What this task involves — The response must consist of the lines below from the one with "New Homes in Knightdale, NC (30, 2343)" through the one with "New Homes in San Antonio, TX (31, 2556)", exactly as they appear and with both ends kept.

==== Data supplied ====

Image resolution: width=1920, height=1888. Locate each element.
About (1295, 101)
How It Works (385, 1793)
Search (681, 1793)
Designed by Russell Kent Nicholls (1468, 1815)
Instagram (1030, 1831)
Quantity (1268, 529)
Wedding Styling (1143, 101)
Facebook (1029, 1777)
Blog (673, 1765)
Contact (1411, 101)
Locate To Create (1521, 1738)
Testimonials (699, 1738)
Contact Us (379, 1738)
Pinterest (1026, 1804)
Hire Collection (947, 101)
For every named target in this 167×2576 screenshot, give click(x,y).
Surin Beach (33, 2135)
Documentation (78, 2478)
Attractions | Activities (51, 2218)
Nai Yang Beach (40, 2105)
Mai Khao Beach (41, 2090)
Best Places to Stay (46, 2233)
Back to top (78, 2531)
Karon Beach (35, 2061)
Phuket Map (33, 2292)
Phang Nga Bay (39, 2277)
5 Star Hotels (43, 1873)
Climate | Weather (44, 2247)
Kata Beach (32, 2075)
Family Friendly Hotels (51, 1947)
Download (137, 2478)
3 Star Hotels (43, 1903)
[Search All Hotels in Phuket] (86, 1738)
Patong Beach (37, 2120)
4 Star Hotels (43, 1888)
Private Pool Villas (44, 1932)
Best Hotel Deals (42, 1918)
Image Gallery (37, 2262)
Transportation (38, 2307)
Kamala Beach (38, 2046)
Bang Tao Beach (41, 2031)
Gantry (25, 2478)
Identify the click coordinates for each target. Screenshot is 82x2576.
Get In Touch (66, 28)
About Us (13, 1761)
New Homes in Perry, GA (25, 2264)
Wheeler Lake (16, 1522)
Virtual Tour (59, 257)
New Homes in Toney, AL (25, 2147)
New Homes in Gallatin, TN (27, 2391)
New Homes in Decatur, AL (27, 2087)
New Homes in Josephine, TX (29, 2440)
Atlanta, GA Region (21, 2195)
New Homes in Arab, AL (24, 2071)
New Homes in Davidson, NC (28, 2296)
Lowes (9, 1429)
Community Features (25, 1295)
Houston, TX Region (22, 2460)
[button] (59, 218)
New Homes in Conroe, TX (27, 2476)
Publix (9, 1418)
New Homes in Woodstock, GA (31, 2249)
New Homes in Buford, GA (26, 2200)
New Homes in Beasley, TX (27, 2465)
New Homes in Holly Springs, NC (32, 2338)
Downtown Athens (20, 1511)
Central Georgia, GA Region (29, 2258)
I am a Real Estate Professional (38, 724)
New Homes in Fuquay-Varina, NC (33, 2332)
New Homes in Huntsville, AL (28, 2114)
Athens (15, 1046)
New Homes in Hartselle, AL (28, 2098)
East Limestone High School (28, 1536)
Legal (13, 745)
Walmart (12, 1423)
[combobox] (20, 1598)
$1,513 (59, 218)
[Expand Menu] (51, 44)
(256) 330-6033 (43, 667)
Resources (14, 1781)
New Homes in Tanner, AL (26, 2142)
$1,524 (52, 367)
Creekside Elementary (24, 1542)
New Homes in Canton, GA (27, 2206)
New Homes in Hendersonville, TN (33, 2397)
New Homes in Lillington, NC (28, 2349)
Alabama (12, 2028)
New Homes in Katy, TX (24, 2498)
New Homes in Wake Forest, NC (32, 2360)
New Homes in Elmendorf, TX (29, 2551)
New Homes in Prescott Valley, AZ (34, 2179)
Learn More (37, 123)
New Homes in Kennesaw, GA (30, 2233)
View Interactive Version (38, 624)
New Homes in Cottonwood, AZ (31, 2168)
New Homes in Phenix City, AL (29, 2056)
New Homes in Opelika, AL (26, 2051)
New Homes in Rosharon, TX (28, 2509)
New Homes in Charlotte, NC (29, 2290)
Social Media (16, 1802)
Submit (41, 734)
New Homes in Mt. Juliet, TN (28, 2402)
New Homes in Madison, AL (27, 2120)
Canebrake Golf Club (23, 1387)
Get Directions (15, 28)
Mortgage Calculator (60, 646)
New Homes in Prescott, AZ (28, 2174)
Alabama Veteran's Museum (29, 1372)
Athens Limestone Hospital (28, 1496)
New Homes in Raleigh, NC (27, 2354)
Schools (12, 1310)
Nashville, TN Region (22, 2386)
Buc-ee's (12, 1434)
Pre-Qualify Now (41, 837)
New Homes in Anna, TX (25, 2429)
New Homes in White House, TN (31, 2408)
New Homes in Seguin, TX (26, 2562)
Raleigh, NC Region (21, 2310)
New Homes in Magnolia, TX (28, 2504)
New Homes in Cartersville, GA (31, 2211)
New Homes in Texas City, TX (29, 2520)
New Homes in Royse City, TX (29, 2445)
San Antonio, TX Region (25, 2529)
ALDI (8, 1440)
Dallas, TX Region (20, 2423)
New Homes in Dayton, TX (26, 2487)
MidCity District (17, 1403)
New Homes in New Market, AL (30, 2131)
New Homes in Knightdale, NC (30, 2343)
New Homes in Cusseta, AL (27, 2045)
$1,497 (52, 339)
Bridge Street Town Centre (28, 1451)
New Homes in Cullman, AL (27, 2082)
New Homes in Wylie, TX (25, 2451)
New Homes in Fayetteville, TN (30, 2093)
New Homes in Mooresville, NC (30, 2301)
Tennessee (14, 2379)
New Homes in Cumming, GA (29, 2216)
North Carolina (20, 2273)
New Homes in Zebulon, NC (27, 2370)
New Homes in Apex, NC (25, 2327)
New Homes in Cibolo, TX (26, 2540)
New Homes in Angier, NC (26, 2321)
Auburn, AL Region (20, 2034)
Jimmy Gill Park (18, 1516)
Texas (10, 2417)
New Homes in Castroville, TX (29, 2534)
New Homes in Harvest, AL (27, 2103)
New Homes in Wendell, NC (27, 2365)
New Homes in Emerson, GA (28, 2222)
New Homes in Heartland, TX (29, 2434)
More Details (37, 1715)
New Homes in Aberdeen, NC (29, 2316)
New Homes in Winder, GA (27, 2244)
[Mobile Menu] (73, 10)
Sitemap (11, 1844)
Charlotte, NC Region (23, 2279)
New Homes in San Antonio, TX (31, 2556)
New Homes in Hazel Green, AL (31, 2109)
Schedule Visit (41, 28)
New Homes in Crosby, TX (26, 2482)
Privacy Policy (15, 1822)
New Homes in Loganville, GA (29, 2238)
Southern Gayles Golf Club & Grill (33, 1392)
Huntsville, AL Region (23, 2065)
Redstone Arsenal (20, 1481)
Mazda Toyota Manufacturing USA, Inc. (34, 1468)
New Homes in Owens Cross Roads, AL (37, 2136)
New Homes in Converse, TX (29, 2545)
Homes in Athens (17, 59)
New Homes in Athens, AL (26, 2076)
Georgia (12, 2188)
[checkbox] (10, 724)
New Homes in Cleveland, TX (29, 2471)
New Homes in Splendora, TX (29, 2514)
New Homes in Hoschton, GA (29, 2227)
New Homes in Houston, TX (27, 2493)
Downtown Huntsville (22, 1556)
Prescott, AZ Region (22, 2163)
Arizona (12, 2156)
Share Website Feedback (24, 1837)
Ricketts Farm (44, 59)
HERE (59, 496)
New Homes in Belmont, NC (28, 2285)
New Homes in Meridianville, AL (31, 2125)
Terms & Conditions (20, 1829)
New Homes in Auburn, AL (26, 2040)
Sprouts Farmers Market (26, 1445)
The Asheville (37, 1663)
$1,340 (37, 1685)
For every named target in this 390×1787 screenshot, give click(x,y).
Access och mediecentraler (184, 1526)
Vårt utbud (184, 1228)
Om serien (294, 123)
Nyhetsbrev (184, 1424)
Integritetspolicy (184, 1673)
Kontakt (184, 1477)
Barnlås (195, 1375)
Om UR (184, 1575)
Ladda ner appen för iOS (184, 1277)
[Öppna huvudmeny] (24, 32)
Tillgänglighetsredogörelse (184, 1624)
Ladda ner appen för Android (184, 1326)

====

Your solution —
New Homes in Knightdale, NC (30, 2343)
New Homes in Cusseta, AL (27, 2045)
$1,497 (52, 339)
Bridge Street Town Centre (28, 1451)
New Homes in Cullman, AL (27, 2082)
New Homes in Wylie, TX (25, 2451)
New Homes in Fayetteville, TN (30, 2093)
New Homes in Mooresville, NC (30, 2301)
Tennessee (14, 2379)
New Homes in Cumming, GA (29, 2216)
North Carolina (20, 2273)
New Homes in Zebulon, NC (27, 2370)
New Homes in Apex, NC (25, 2327)
New Homes in Cibolo, TX (26, 2540)
New Homes in Angier, NC (26, 2321)
Auburn, AL Region (20, 2034)
Jimmy Gill Park (18, 1516)
Texas (10, 2417)
New Homes in Castroville, TX (29, 2534)
New Homes in Harvest, AL (27, 2103)
New Homes in Wendell, NC (27, 2365)
New Homes in Emerson, GA (28, 2222)
New Homes in Heartland, TX (29, 2434)
More Details (37, 1715)
New Homes in Aberdeen, NC (29, 2316)
New Homes in Winder, GA (27, 2244)
[Mobile Menu] (73, 10)
Sitemap (11, 1844)
Charlotte, NC Region (23, 2279)
New Homes in San Antonio, TX (31, 2556)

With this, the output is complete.